**Passage to read**
------------------------------------------------

Markets: The oil market has paused for breath following the recent rally, which has seen Brent crude rise 20 per cent since the start of the month. Overnight the price slipped and at 7.02am Brent crude was trading at $50.08 a barrel.

Against the dollar the pound was trading at $1.304 and at €1.156 against the euro. The Nikkei closed up 0.32 per cent this morning at 16,598.19. IG is calling the FTSE 100, which closed at 6,858.95 last week, to open 15 points lower. For more coverage see the market snap below and don't forget to follow me on Twitter for regular market updates throughout the day - @fletcherr.

Good morning: House prices are expected to fall across the UK next year as years of robust growth end and uncertainty over Brexit saps demand for property, according to a survey published overnight by Countrywide.

The owner of Hamptons International and Bairstow Eves said that it expects house prices to grow 2.5 per cent this year before falling 1 per cent next year. This compares to house price rises of 8.5 per cent in 2014 and 6.5 per cent last year.

------------------------------------------------

**Given request A**
Repeat word for word the section of the market report that opens with the words containing "Markets: The oil" and closes with "overnight by Countrywide.".
The market report and the rows after it are unrelated to each other.

------------------------------------------------

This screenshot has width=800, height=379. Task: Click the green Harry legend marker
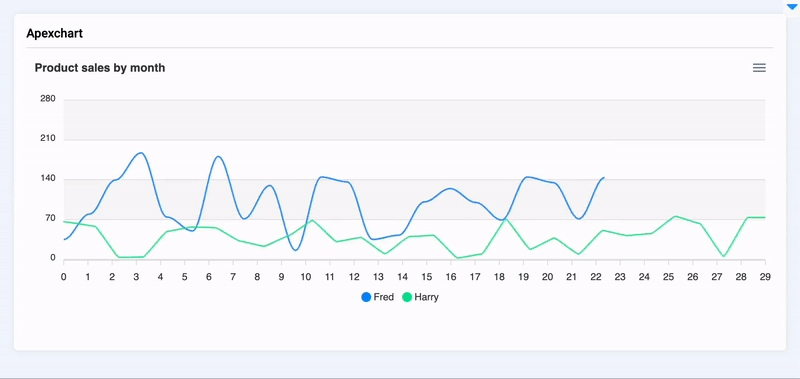[x=407, y=297]
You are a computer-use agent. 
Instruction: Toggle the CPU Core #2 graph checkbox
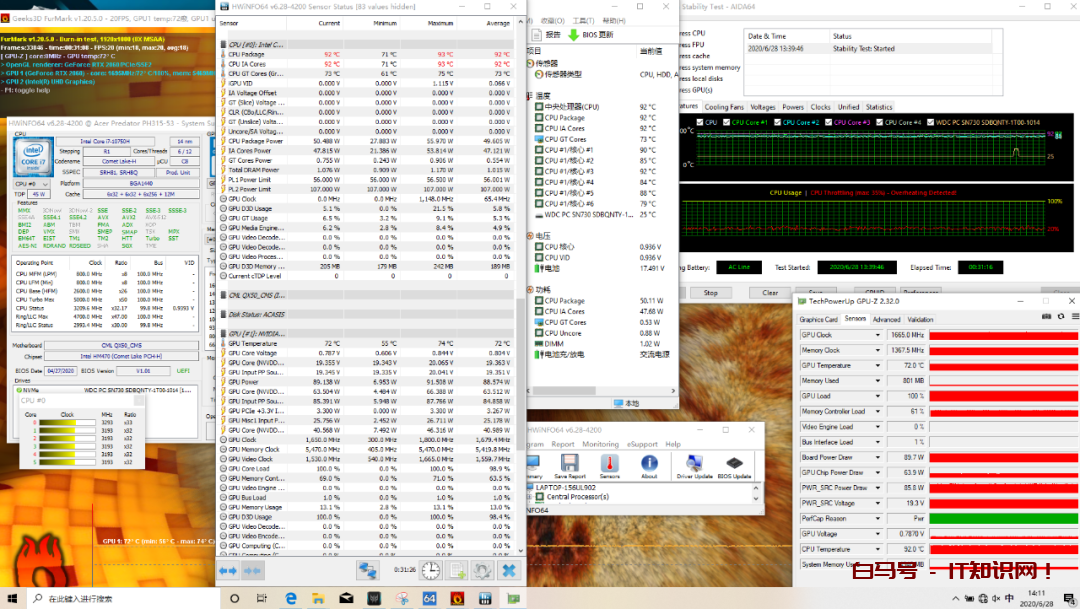[777, 122]
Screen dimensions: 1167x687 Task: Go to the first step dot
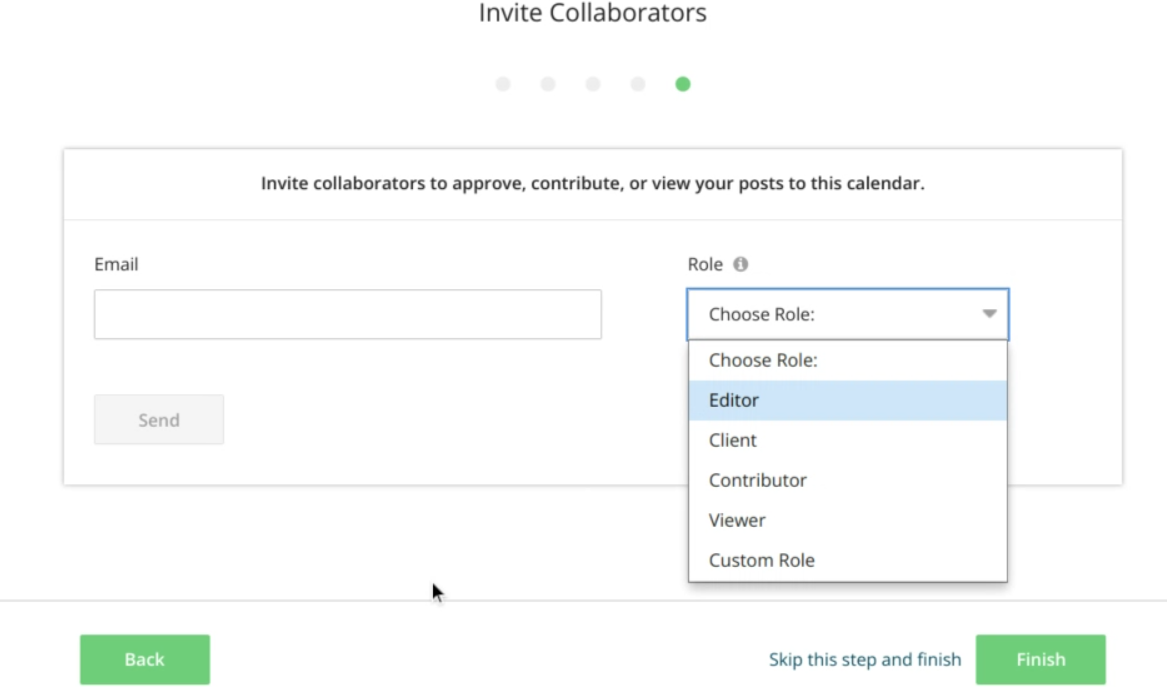pos(503,84)
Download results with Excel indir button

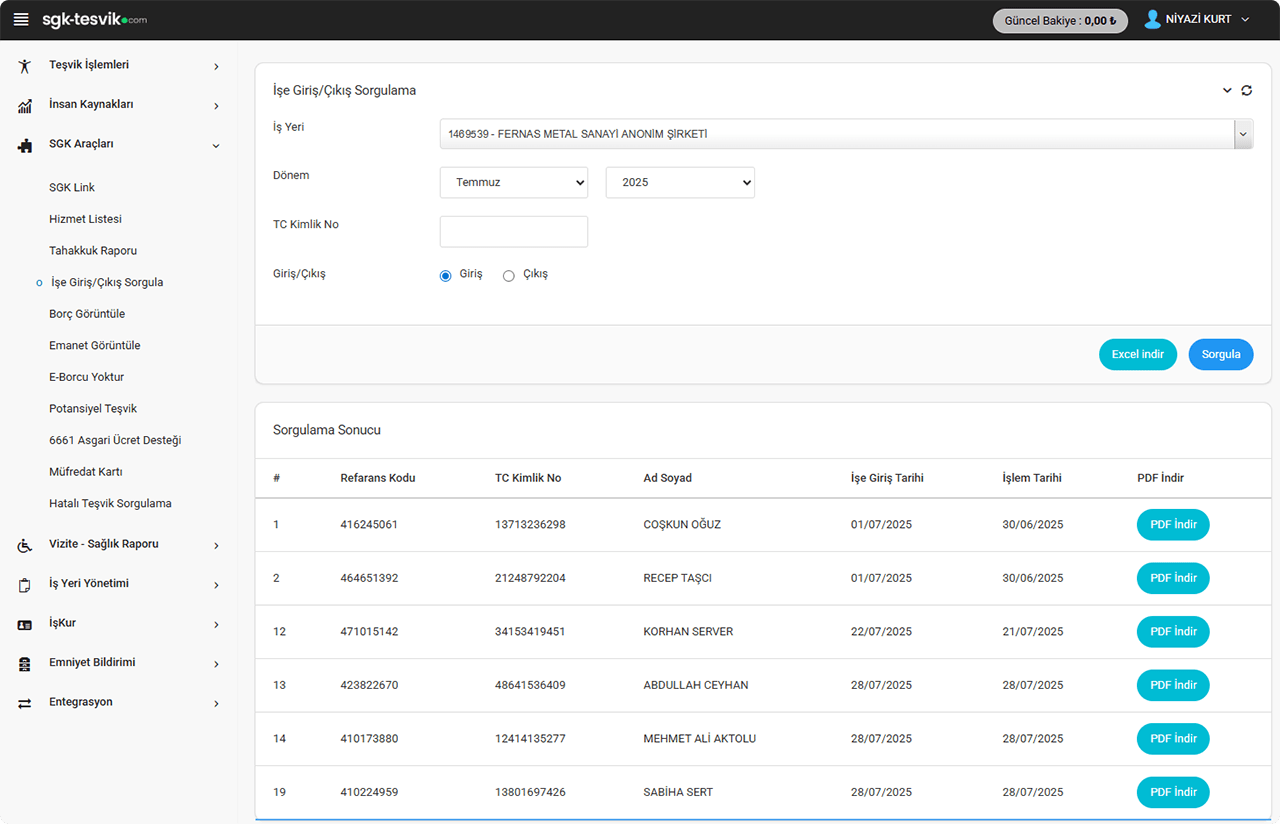tap(1137, 355)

------------------------------------------------

**Given request B**
Rewrite all the rows above with "Task" changed to "Goal" and everything else kept the same, leaving out the pictures.

**Full response A**
Markets: The oil market has paused for breath following the recent rally, which has seen Brent crude rise 20 per cent since the start of the month. Overnight the price slipped and at 7.02am Brent crude was trading at $50.08 a barrel.

Against the dollar the pound was trading at $1.304 and at €1.156 against the euro. The Nikkei closed up 0.32 per cent this morning at 16,598.19. IG is calling the FTSE 100, which closed at 6,858.95 last week, to open 15 points lower. For more coverage see the market snap below and don't forget to follow me on Twitter for regular market updates throughout the day - @fletcherr.

Good morning: House prices are expected to fall across the UK next year as years of robust growth end and uncertainty over Brexit saps demand for property, according to a survey published overnight by Countrywide.

**Full response B**
This screenshot has width=800, height=379. Goal: Click the green Harry legend marker
[x=407, y=297]
You are a computer-use agent. 
Instruction: Toggle the CPU Core #2 graph checkbox
[777, 122]
Screen dimensions: 1167x687 Goal: Go to the first step dot
pos(503,84)
Download results with Excel indir button

tap(1137, 355)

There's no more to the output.